Copy out the lines from the one containing "You are a computer-use" through the one containing "Instruction: Click the EVENT table header", swapping "table header" for "column header" and keeping everything else the same.

- [Records for this task]

/---

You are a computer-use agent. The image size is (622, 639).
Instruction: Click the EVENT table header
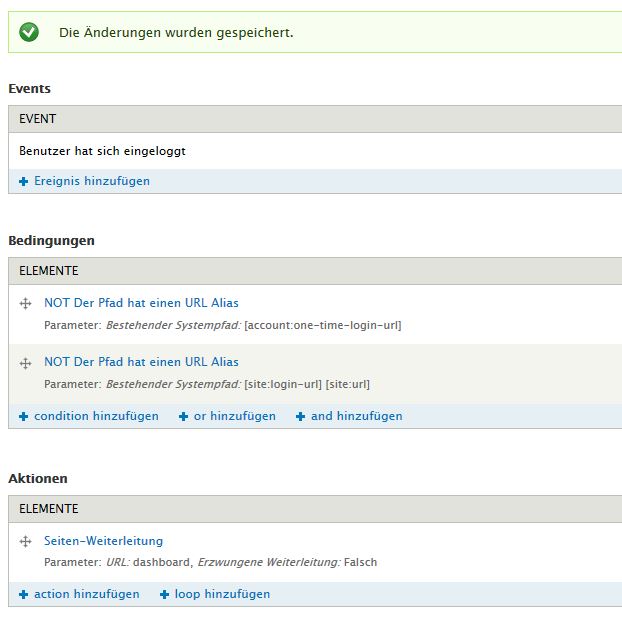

\---
/---

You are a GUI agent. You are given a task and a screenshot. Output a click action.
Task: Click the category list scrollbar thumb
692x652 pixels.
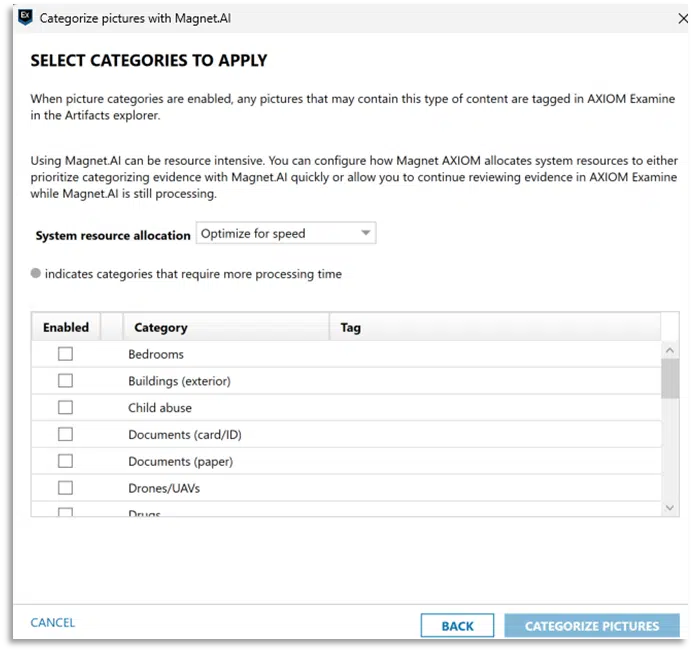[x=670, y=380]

\---

- [Result below]
You are a computer-use agent. The image size is (622, 639).
Instruction: Click the EVENT column header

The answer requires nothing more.